Wednesday, May 18, 2011

Beijaard 2004 - Reconsidering research on teachers’ professional identity

Beijaard, D., Meijer, P.C., and Verloop, N. (2004). Reconsidering research on teachers’ professional identity. Teaching and Teacher Education, 20. 107-128. [pdf]

Erikson: identity is not something one has, but something that develops during one’s whole life

Mead: the self is developed through transactions with the environment; the self can arise only in a social setting where there is social communication; in communicating we learn to assume the roles of others and monitor our actions accordingly.

Professional identity refers not only to the influence of the conceptions and expections of other people, including broadly accepted images in society about what a teacher should knowand do, but also to what teachers themselves find important in their professional work and lives based on both their experiences in practice and their personal backgrounds (Tickle, 2000).

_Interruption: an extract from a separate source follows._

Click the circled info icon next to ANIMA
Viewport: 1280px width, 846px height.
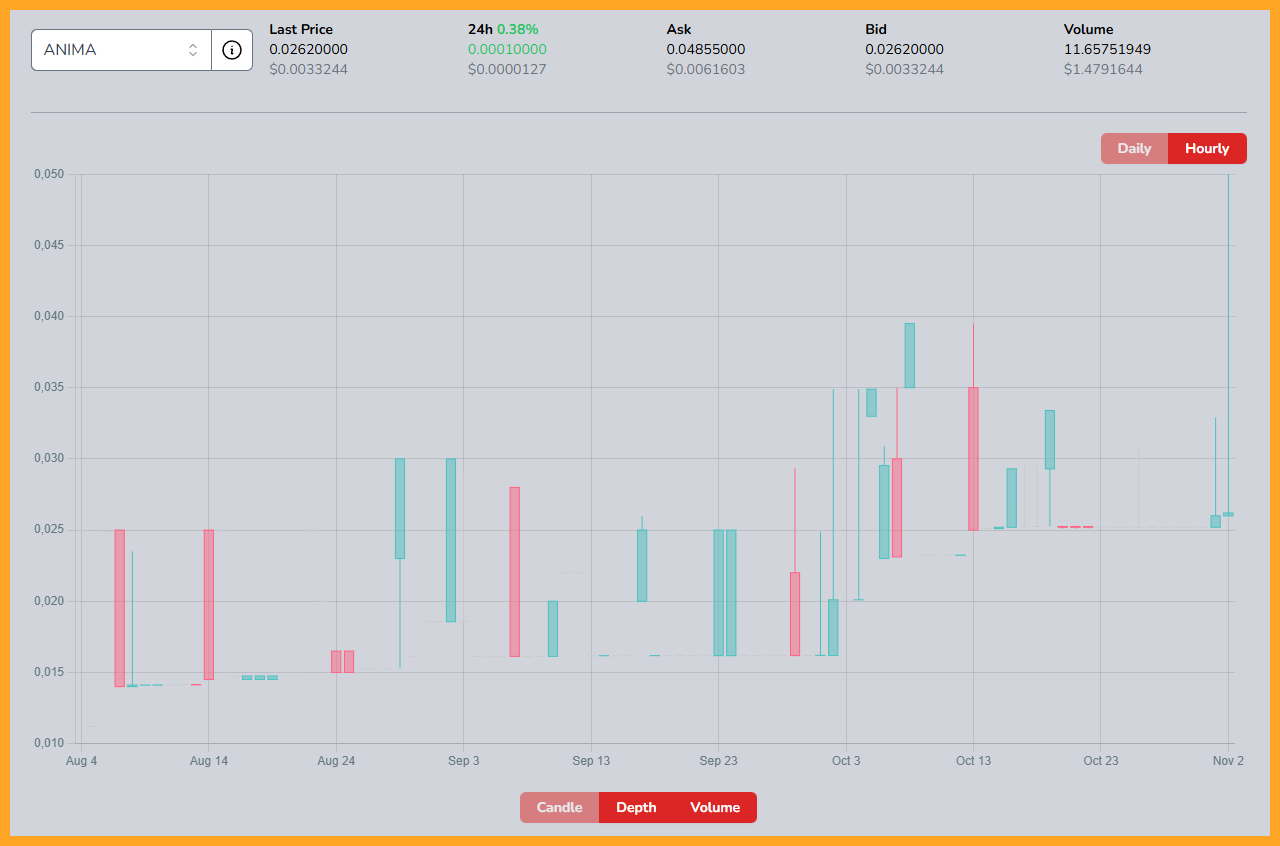coord(232,50)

Professional identity is not a stable entity; it cannot be interpreted as fixed or unitary (Coldron & Smith, 1999). It is a complex and dynamic equilibrium where professional self-image is balanced with a variety of roles teachers feel that they have to play (Volkmann & Anderson, 1998). In this context, Coldron and Smith (1999) pointed to the tension between agency (the personal dimension in teaching) and structure (the socially 'given').

Connelly and Clandinin (1999) referred to professional identity in terms of ‘stories to live by’. A story to live by, according to the authors, provides a narrative thread or story-line that educators drawon to make sense of themselves and their practice. 'Stories to live by' is a way to conceptually bring together a teacher’s personal practical knowledge, his or her professional knowledge landscape, and identity (see also Clandinin, 2003).

Features of professional identity:
1. Professional identity is an ongoing process of interpretation and re-interpretation of experiences (Kerby, 1991)
2. Professional identity implies both person and context.
3. A teacher’s professional identity consists of subidentities that more or less harmonize.
4. Agency is an important element of professional identity, meaning that teachers have to be active in the process of professional development (Coldron & Smith, 1999). In addition, it can be argued that professional identity is not something teachers have, but something they use in order to make sense of themselves as teachers. The way they explain and justify things in relation to other people and contexts expresses, as it were, their professional identity (Coldron & Smith, 1999).


A cognitive perspective underlies most studies on teachers’ professional identity. From this perspective, the research results are based on written or verbal data collected from the teachers (e.g., portfolios and interviews). Understanding these data is only possible when data is also available about the teachers’ contexts from a more sociological perspective, e.g., gained through (participant) observation and analysis of school documents and student materials.

Furthermore, a teacher’s biography is important for professional identity formation (e.g., Knowles, 1992; Sugrue, 1997). In the literature on teachers and teaching, 'biography’ seems to imply a perspective of its own, with the emphasis on life histories (Goodson, 1992; Kelchtermans, 1994). Life histories are not just 'life stories', but stories that are embedded in a socio-historical context.

The cognitive and the biographical perspectives on professional identity formation are both characterized by a narrative research approach. This cannot be said about the sociological perspective, though it is implied in the biographical perspective. In view of professional identity formation, we feel that more clarity is needed about these perspectives that can possibly be combined in research on teachers' professional identity.